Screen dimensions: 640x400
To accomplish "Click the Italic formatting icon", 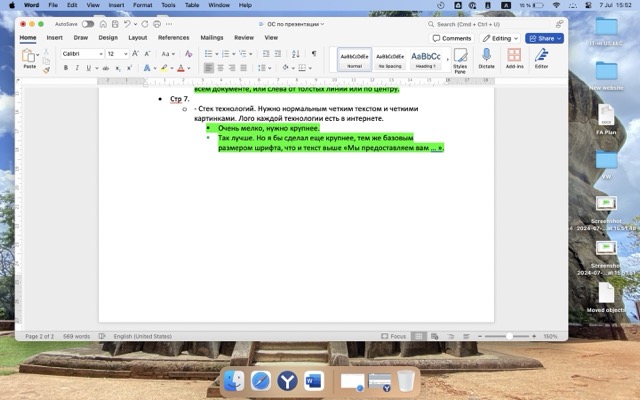I will coord(77,68).
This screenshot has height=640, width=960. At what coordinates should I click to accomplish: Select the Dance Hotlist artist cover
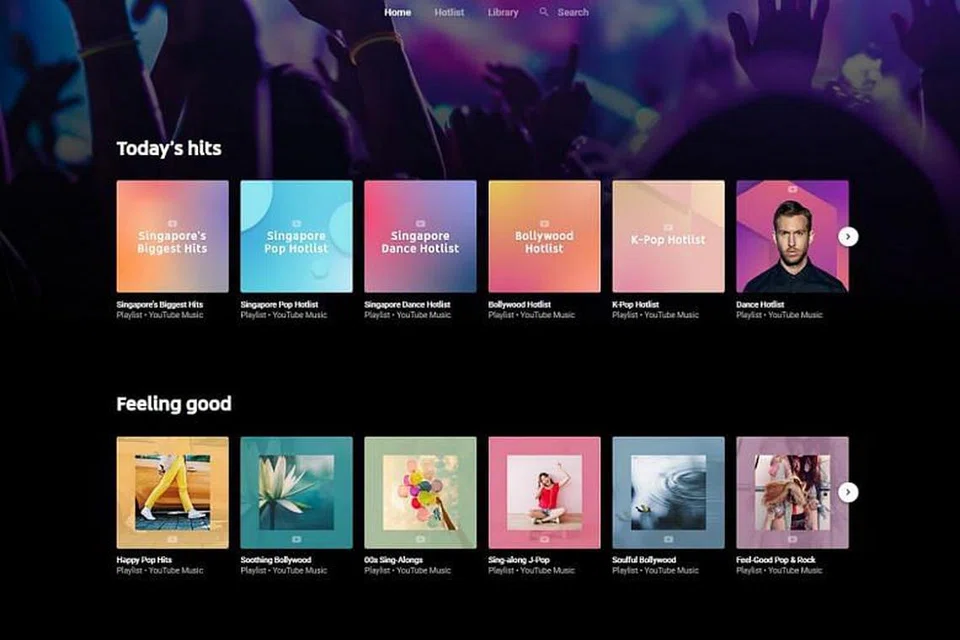coord(792,236)
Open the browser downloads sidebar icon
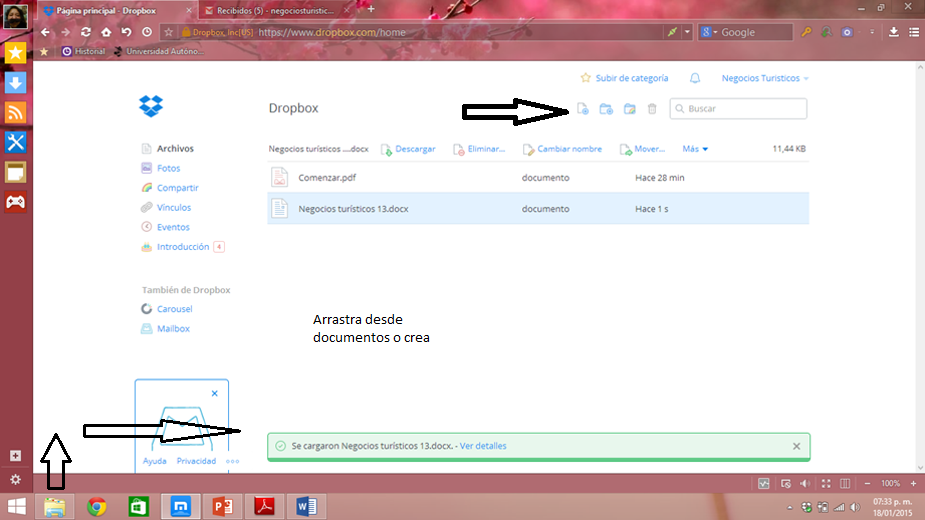The image size is (925, 520). 16,82
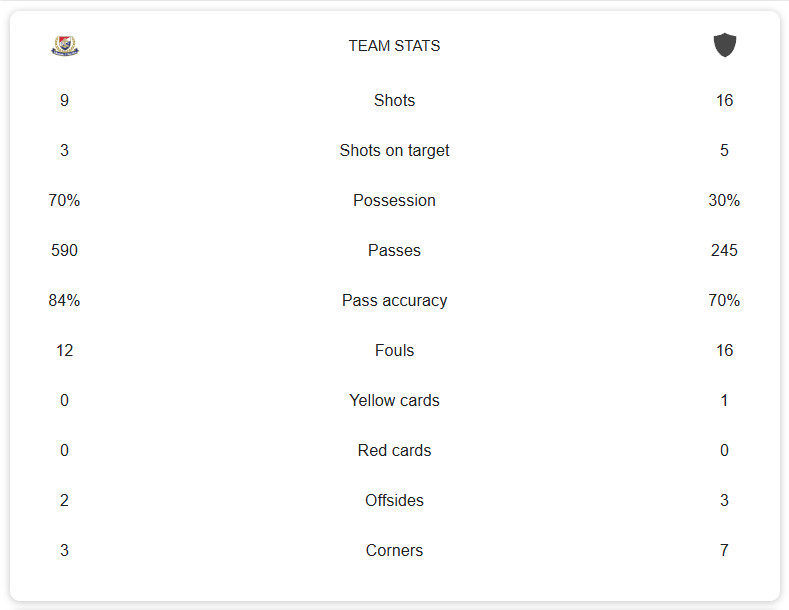Click the away team 7 corners value

pos(724,550)
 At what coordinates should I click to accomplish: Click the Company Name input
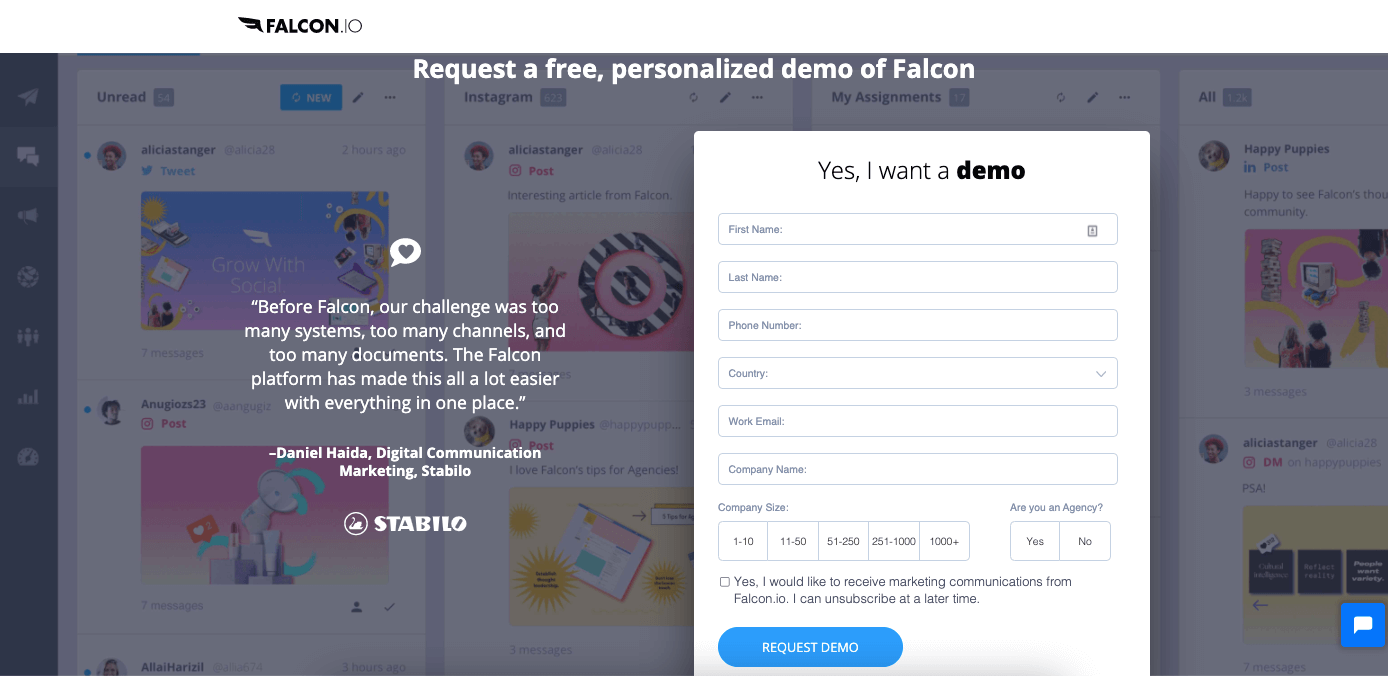point(917,469)
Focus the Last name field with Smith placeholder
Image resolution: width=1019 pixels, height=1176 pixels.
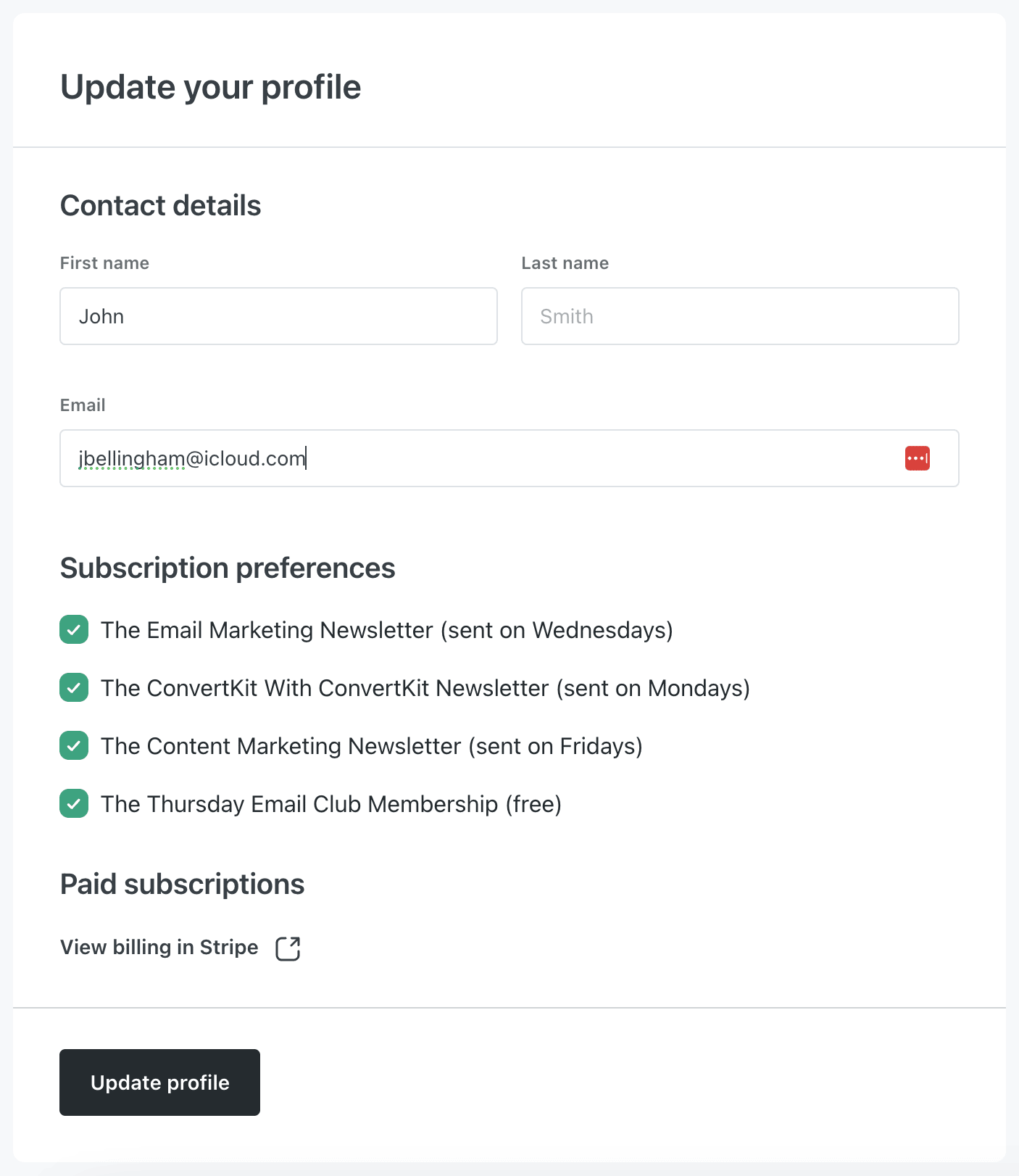pyautogui.click(x=740, y=316)
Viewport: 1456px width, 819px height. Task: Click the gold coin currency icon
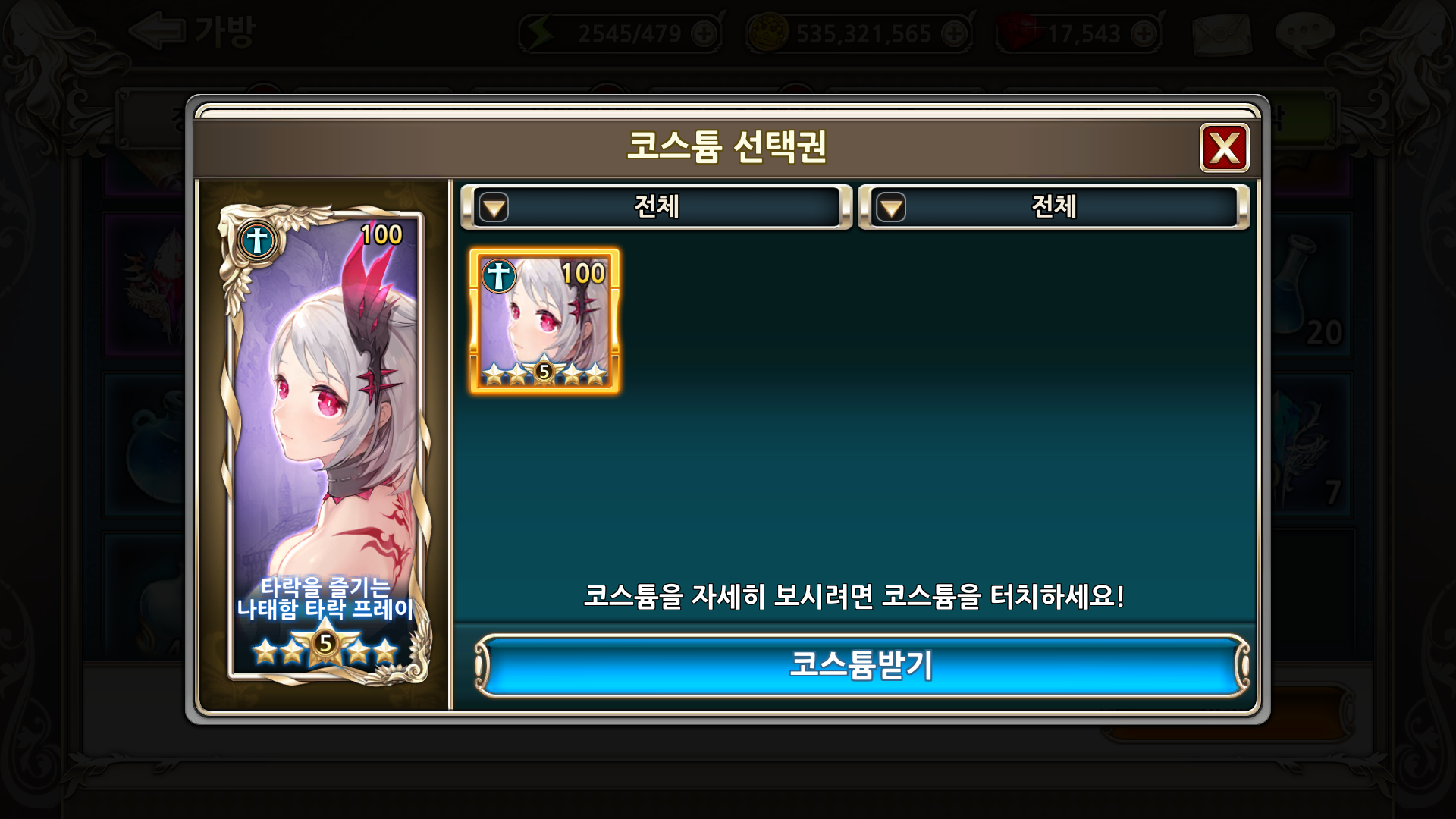coord(767,34)
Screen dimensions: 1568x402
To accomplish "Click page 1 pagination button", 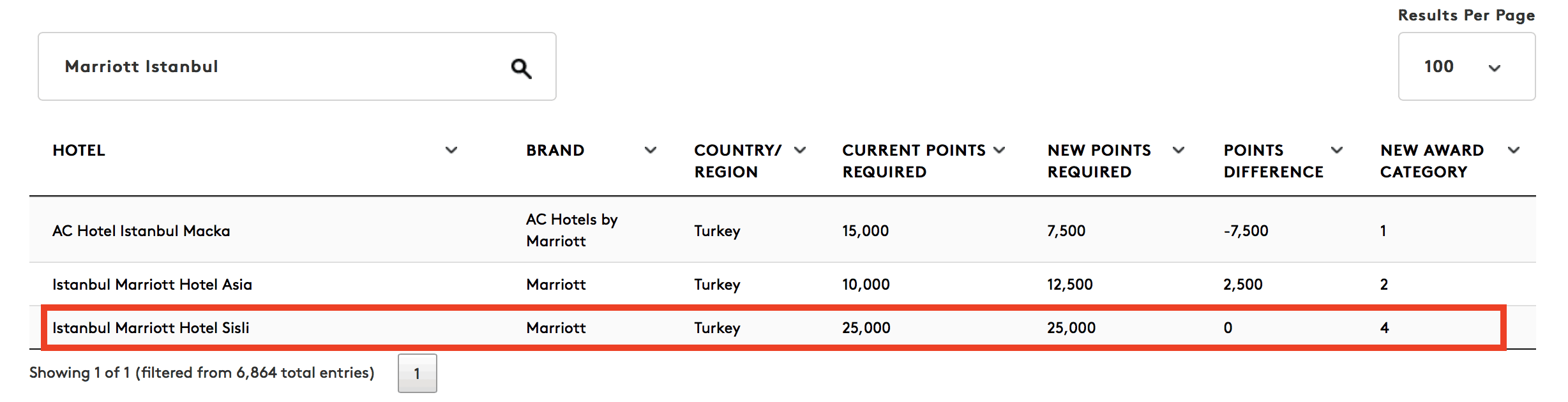I will [417, 373].
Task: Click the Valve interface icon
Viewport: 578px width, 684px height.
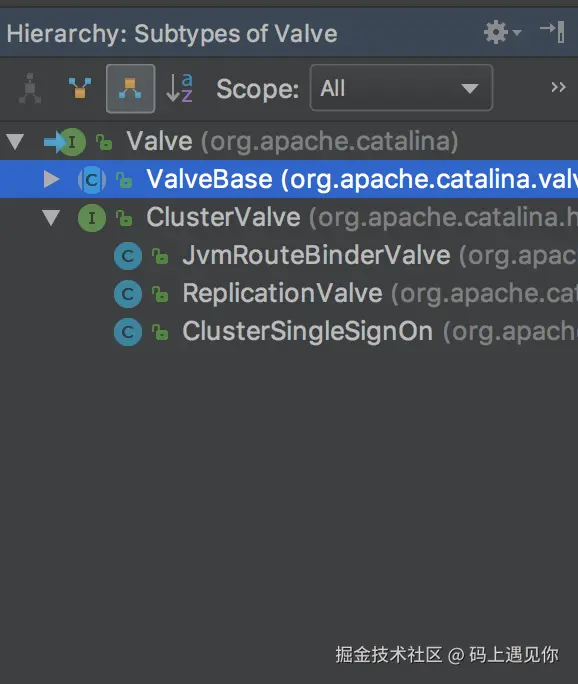Action: pyautogui.click(x=72, y=142)
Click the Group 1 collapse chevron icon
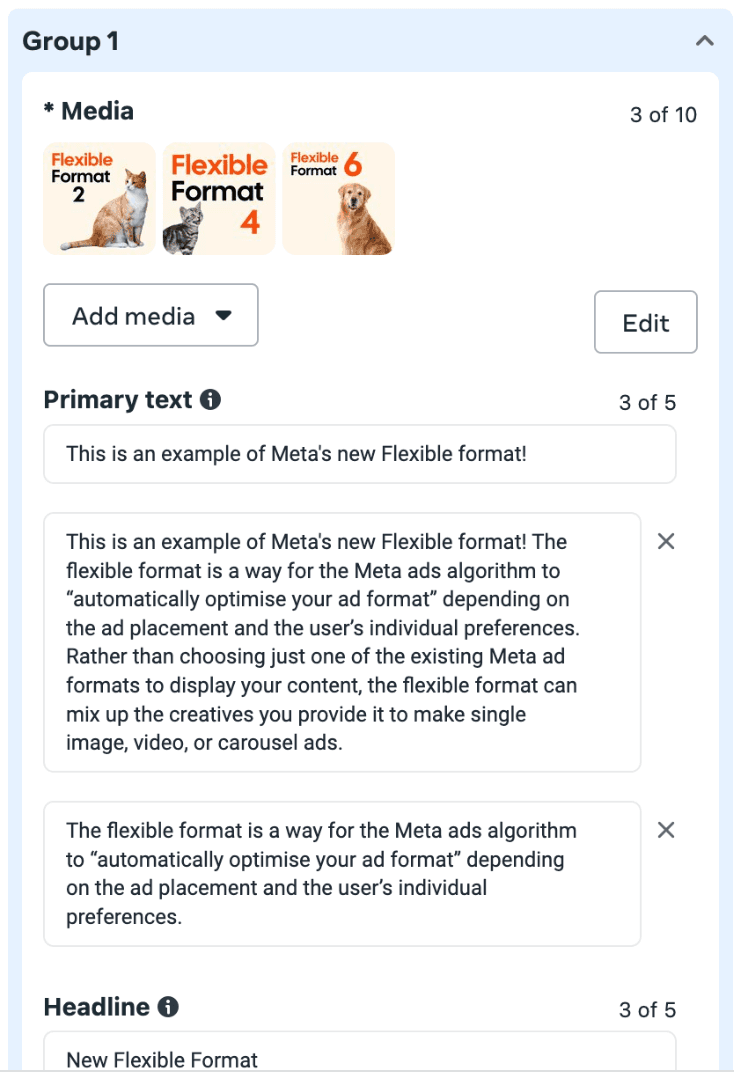735x1080 pixels. [705, 41]
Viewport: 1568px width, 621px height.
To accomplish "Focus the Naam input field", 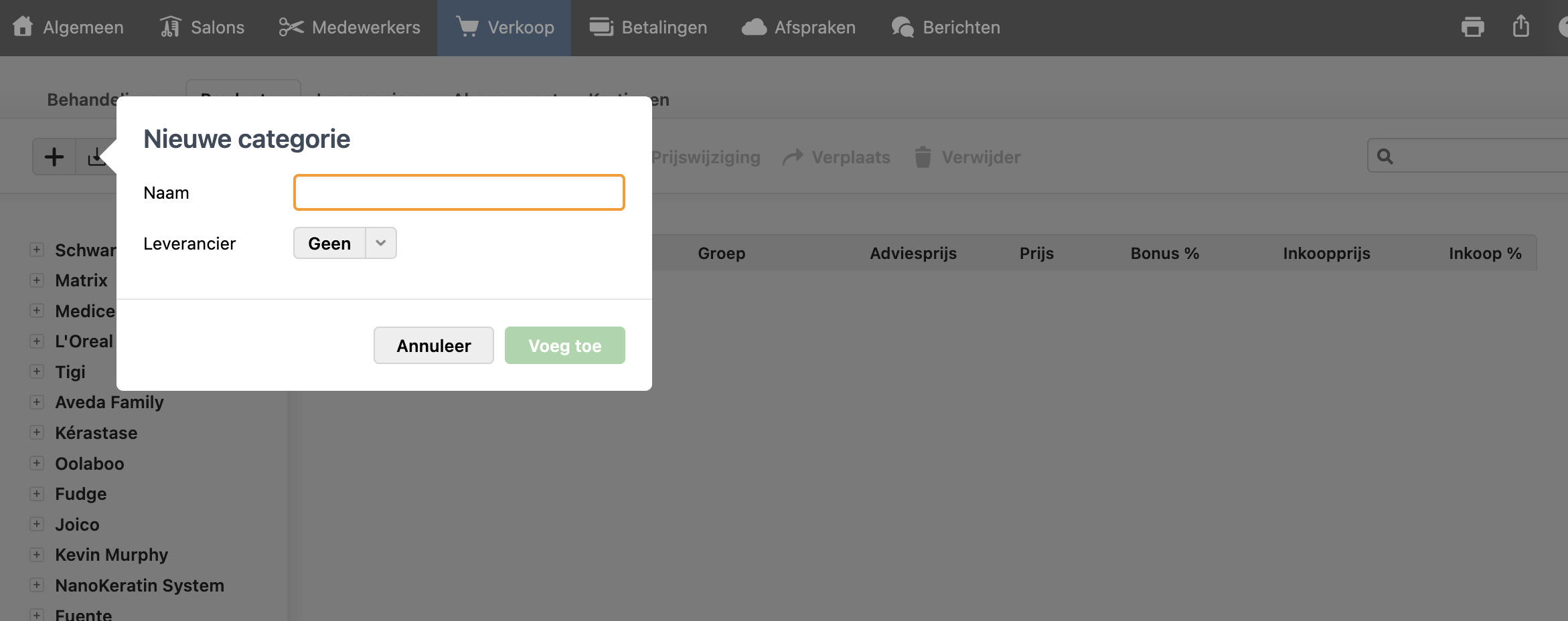I will point(459,193).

** Your objective **
Using the entries above, return each line in which the word "dimensions" occurs.

** Answer space **
Screen dimensions: 640x400
Screen dimensions: 1568x402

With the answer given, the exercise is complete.